El ejecutivo del Magisterio Urbano de La Paz, José Luis Álvarez, informó que el sector cumple su segundo día de huelga de hambre en rechazo al Decreto Supremo 5503, al que califican como una medida que entrega los recursos naturales del país a grandes empresas internacionales y afecta directamente a los trabajadores bolivianos.
Rechazo al decreto
Álvarez señaló que el decreto permite la libre importación de productos, lo que según el magisterio provocará la destrucción de la microempresa, los pequeños artesanos y emprendedores nacionales. Además, denunció que la norma abre la puerta al saqueo de los recursos naturales, sin que las compañías paguen impuestos ni regalías.

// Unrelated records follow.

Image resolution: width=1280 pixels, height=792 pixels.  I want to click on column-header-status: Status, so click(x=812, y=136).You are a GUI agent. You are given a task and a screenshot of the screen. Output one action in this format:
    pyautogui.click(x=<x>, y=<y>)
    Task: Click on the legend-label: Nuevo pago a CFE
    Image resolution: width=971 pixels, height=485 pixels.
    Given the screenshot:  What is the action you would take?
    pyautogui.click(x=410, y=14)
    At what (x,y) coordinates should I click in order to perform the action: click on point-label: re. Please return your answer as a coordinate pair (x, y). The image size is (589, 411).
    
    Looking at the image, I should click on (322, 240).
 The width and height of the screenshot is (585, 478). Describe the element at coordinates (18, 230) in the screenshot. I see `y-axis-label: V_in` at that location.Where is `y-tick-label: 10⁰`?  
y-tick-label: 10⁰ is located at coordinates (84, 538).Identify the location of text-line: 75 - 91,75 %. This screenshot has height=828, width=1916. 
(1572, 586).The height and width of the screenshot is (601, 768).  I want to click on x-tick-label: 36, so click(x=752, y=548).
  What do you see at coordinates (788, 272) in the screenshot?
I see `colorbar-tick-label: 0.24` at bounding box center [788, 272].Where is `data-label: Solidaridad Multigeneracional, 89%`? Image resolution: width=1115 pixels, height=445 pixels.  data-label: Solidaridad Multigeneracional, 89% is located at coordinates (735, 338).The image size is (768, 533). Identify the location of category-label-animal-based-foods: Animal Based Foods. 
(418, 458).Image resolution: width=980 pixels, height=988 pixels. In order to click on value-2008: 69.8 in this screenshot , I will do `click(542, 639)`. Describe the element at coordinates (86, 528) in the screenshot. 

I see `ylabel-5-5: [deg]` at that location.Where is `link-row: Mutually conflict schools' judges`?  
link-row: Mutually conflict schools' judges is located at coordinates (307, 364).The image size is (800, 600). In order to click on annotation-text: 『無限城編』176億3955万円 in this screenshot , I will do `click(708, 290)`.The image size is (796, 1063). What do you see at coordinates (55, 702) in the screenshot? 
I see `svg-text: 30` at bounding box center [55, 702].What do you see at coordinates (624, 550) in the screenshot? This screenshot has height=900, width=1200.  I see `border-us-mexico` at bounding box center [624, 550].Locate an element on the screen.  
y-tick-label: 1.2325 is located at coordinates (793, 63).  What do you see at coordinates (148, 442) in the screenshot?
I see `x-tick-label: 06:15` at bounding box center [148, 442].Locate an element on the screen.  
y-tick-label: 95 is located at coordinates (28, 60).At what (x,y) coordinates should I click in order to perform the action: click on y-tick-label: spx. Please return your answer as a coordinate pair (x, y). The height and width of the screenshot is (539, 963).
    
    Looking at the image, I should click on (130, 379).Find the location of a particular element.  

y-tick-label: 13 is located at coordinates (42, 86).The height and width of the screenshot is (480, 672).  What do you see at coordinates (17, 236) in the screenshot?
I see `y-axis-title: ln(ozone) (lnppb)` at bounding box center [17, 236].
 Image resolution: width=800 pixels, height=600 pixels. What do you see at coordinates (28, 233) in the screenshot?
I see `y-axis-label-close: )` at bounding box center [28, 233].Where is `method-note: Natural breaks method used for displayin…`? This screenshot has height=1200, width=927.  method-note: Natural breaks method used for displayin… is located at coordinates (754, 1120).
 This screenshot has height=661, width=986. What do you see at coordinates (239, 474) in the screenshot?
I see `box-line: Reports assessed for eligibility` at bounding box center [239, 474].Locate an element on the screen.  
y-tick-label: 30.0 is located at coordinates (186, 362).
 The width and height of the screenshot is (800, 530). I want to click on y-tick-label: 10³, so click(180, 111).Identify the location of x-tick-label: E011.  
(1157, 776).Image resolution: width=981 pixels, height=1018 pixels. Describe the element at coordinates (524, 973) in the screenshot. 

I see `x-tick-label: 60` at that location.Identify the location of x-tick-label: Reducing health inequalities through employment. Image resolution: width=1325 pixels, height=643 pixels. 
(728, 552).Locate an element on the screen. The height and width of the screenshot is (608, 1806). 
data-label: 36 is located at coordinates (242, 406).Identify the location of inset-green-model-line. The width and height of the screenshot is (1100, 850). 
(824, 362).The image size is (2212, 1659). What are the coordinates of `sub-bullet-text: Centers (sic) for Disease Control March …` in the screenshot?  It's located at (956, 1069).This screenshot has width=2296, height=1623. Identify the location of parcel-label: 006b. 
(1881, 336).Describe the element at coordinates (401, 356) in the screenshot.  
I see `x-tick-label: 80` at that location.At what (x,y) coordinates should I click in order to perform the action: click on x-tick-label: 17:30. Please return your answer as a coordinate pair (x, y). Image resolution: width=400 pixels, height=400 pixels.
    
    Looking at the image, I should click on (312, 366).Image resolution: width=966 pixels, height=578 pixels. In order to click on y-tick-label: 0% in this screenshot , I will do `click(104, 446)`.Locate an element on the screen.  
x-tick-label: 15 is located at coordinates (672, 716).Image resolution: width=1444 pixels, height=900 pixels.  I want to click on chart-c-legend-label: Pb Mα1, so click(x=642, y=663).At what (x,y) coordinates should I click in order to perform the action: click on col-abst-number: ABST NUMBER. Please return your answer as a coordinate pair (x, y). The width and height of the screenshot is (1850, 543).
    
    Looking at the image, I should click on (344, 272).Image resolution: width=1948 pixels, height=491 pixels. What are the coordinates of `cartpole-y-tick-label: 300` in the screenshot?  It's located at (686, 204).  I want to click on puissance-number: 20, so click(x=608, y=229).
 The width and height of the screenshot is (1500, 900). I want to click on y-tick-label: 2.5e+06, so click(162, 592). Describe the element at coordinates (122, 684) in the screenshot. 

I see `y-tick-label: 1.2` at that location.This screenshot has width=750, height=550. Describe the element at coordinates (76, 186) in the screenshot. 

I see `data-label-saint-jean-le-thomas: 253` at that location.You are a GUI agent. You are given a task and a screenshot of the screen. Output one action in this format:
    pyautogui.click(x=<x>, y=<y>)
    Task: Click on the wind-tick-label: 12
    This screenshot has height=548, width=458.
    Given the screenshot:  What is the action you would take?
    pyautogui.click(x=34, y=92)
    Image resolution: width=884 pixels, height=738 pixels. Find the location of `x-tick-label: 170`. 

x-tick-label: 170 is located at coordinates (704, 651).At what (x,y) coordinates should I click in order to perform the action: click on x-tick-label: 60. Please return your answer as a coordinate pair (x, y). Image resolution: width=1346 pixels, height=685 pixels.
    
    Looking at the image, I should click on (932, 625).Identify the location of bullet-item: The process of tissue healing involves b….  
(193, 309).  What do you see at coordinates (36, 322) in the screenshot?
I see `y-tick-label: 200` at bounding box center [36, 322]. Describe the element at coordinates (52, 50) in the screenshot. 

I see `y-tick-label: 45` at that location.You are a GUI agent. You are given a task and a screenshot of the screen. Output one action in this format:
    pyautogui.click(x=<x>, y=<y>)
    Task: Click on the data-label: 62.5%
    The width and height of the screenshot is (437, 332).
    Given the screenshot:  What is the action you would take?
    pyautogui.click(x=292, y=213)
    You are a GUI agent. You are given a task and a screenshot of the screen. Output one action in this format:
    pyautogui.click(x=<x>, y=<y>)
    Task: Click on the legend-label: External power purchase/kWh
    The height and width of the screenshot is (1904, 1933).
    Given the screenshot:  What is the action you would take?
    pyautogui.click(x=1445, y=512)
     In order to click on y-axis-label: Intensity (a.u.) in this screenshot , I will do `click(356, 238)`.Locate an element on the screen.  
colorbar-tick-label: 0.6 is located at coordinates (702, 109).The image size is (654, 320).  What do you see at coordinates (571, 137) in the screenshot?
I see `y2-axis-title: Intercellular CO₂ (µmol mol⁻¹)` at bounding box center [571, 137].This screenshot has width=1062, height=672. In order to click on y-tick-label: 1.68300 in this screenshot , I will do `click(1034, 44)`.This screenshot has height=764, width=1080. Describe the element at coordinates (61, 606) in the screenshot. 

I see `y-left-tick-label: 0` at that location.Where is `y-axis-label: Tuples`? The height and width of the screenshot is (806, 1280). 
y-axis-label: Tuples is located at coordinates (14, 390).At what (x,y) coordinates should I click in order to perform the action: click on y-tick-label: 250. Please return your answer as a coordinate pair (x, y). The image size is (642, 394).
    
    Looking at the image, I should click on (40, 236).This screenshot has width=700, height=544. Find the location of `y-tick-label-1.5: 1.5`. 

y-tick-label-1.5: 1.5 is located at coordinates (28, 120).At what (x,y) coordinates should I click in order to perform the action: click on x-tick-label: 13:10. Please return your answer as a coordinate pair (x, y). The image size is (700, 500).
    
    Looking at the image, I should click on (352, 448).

Impacto económico y social
El dirigente cuestionó que, mientras se favorece a los empresarios con la comercialización de combustibles como gasolina y diésel, los trabajadores deben enfrentar pasajes elevados y un congelamiento de sueldos y salarios. “El gobierno aprieta el cinturón de los trabajadores para que los empresarios se enriquezcan”, afirmó.
Estrategia de lucha
El magisterio paceño anunció que la huelga de hambre es solo una etapa de la movilización, que se complementará con bloqueos de caminos y paralización de actividades en busca de la abrogación del Decreto Supremo 5503. Álvarez insistió en que la medida busca articular una lucha unitaria que paralice al país y obligue al gobierno a retroceder.
La protesta se desarrolla en medio de las fiestas de fin de año, período en el que el gobierno amplió los feriados, lo que los maestros interpretan como un intento de desmovilizar la resistencia social. Pese a ello, el magisterio ratificó que continuará con las medidas de presión hasta lograr la derogación de la norma.